Хозяин дома взял приятеля за плечи и повел в гостиную. Женщины, тихо о чем-то переговорив, прошли в кухню. Инга повертела головой, уверенно подошла к большому столу и поставила на него принесенную спортивную двухцветную сумку. Она расстегнула молнию, вытащила оттуда что-то большое, завернутое в теплый платок. Поставив пакет на стол, Инга осторожно развернула платок, откинула концы в сторону, осторожно достала большую прозрачную салатницу, через бока которой просвечивали слои ярко-оранжевого, желтого и темно-малинового цветов.
– Ну вот, как обещала, сделала селедку под шубой. Соседка в гастрономе работает, достала у нее большую банку сельди – свободно сейчас ничего не купишь, любая мелочь – дефицит. И когда это кончится…
– Спасибо, – поблагодарила гостью хозяйка дома. – У меня все готово, пойдем в гостиную, немного закусим, а потом я сварю пельменей – видишь, вода горячая стоит, ждет, пока посильней горелку включу.

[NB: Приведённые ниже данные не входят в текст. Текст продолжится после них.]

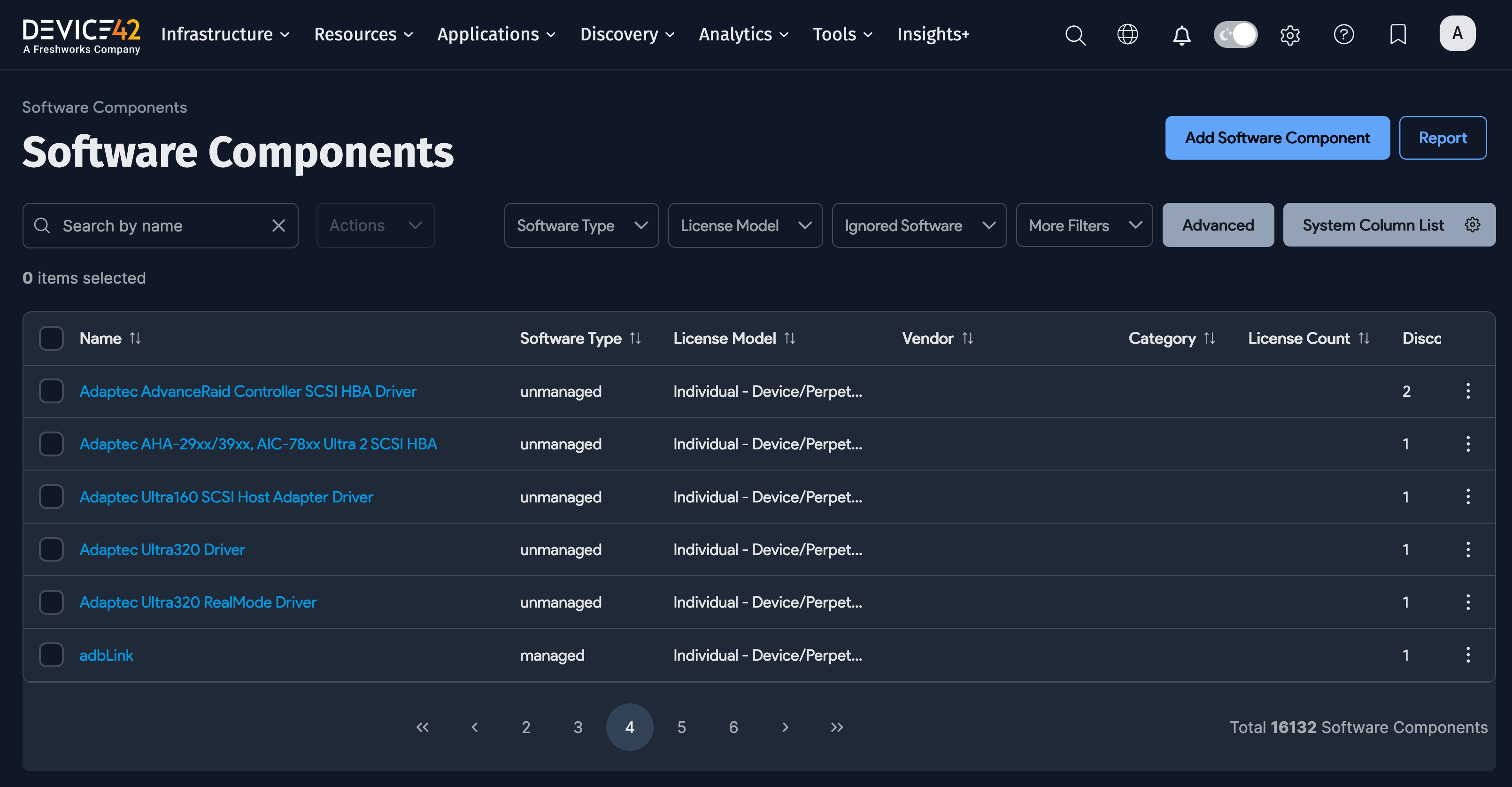
Task: Click the notifications bell icon
Action: tap(1181, 35)
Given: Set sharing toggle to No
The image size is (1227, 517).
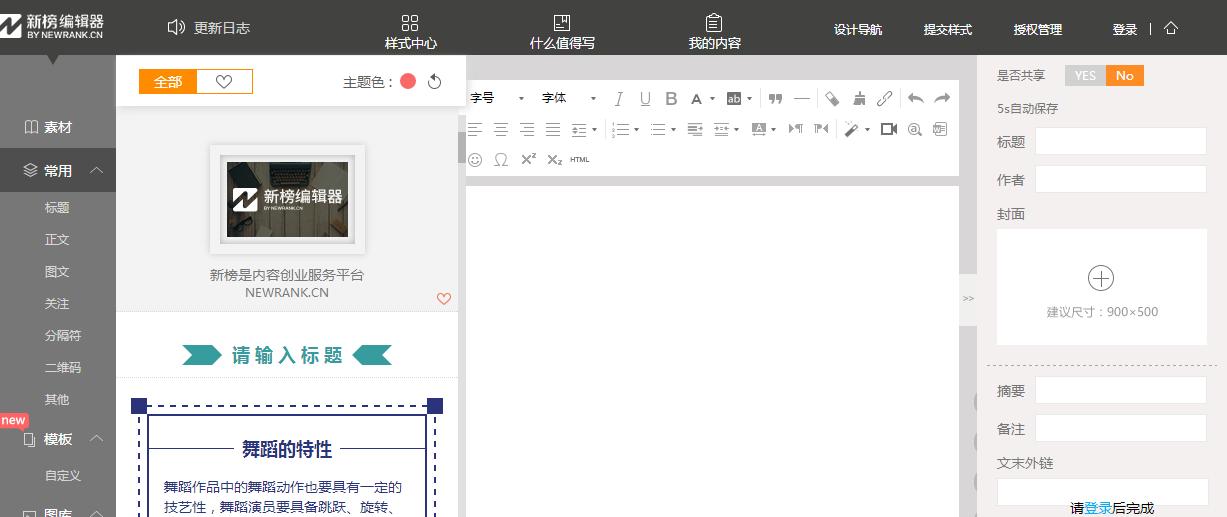Looking at the screenshot, I should point(1124,76).
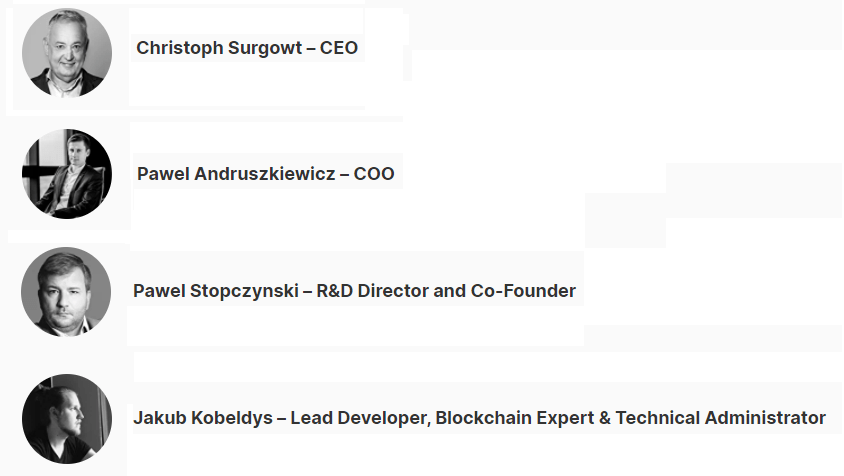
Task: Select Pawel Stopczynski's round headshot
Action: pyautogui.click(x=66, y=292)
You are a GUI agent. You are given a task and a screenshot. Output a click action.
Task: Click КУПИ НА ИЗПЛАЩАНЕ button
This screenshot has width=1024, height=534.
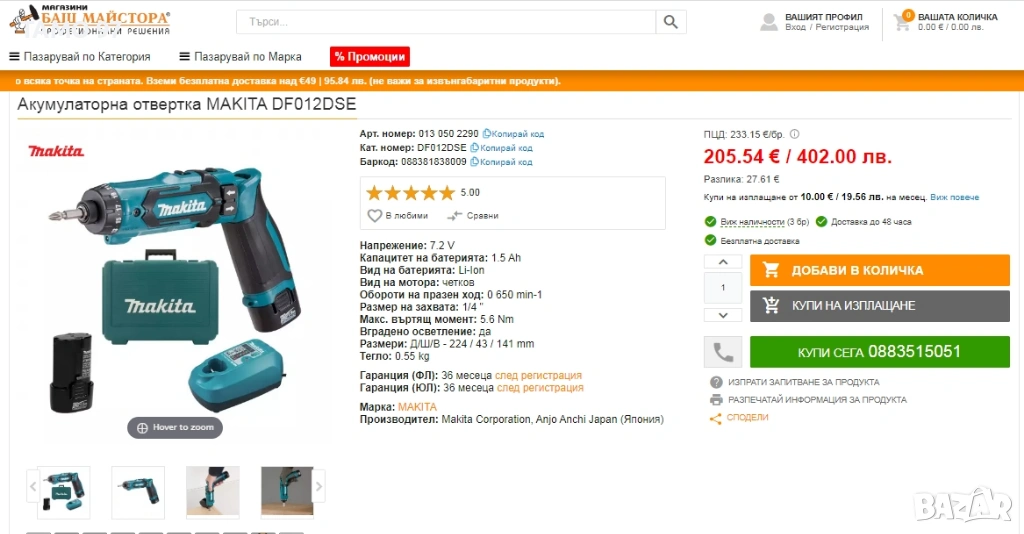tap(880, 306)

С салатницей и хлебом в руках женщины прошли в гостиную и сели за стол, где их ждали, нетерпеливо поглядывая в сторону кухни, мужчины.
После еды на столе остались только бокалы и стаканы с напитками. Лела обратилась непосредственно к Олегу:
– Пожалуйста, послушай внимательно. Я сейчас скажу что-то совсем ненормальное, но ты просто выслушай. Может быть, хоть тебе понравится моя идея, – она слегка укоризненно посмотрела на Егора и добавила: – Дома меня не понимают – надеюсь, ты поймешь.
– Говори, что вы там надумали. У меня, честно говоря, совсем руки опустились, я не знаю, что делать дальше с нашим проектом.
– Тебе заказали документальный фильм о сталелитейном заводе, вот и делай его, – возразила Инга. – Делать всегда есть что, нужно только захотеть.
– В том и вопрос, что захотеть. Ты думаешь, мне хочется какую-то производственную рекламу делать? Заводу нужно выходить на Запад с продукцией, поэтому они задумали сделать рекламный фильм. А мне это неинтересно. Не-ин-те-рес-но, понимаешь? – повернулся он к жене, раздражаясь. Развернувшись опять к Леле, он продолжил, будто все еще разговаривая с Ингой. – Не все, что можно сделать за деньги, интересно. Ну что у тебя там за идея, делись.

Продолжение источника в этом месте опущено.